Mary Poppins Returns is so obsessed with redoing everything that came before it.
They even have New York-born Lin-Manuel Miranda doing a phony English accent just like Dick Van Dyke’s Bert, except Miranda’s isn’t particularly charming. When they do take detours, it’s in ill-advised ways. That animated sequence mentioned in the top of the paragraph kicks off with a musical number in which Mary Poppins appears dressed as a cabaret singer, singing a song filled with double entendres and innuendos. What were they thinking?

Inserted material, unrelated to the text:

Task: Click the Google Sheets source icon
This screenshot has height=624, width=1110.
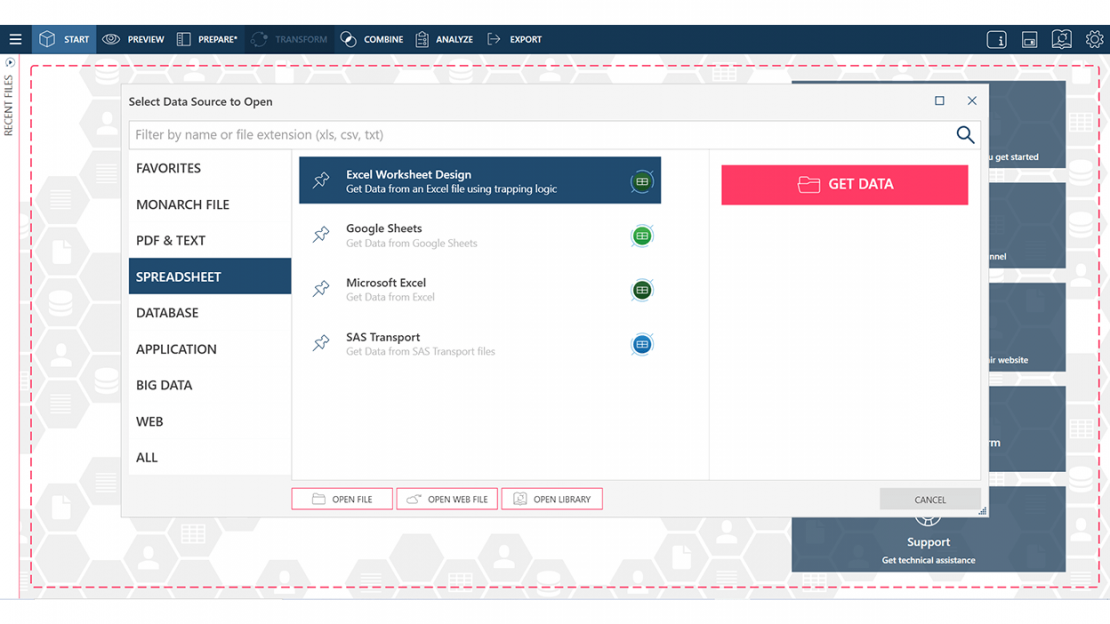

After all that, I have to admit, I didn’t actively dislike Mary Poppins Returns as I watched it. If the studio behind it is in it clearly for the money, at least some of the talent involved in making the actual movie seem to be trying. The music left the best impression on me. Both the score by Marc Shaiman and the songs, also by Shaiman with lyrics by Scott Wittman, ape the original’s music well, the score especially. As for the songs, it’s difficult to imitate the Sherman Brothers, who wrote so many catchy, clever songs for Disney’s musicals in their golden era. While the musical numbers aren’t as clever or memorable, they are enjoyable, toe-tapping fun for the most part. The movie does engender a certain goodwill with them. You won’t walk out of the theater depressed, at least.
Emily Blunt’s casting as the titular Poppins is solid on paper–she’s beautiful and classy, can sing and dance, and is British–her performance is so predicated on imitating Julie Andrews, who originated the role on film, that she never manages to make it her own. Worse, she pushes that imitation so far that it comes off as forced, never quite capturing the yin and yang of Andrews’ Poppins whose cold, confident exterior was tempered by that smoldering warmth and caring underneath, shining through Andrews’ expressive eyes (yes, I have a thing for Mary Poppins). That frigid exterior is all Blunt comes up with, bypassing the lurking sadness of a woman who loves all of her charges dearly, but always has to leave them because their love is meant for someone else, which, as she says in the first film, is “as it should be.” Blunt never finds that sadness, leaving her a smirking background presence who lurks in the periphery and simply blows out of the frame by film’s end rather than mysteriously, elegantly carried off by the wind.
The ethos behind this production is cynical and calculated. Instead of earning the audience’s emotional response, everything is piggybacked onto the fondness we have for the original. And yes, it’s going to ride those coat tails all the way to the bank, but that butt load of money won’t make the movie good. They should have left well enough alone.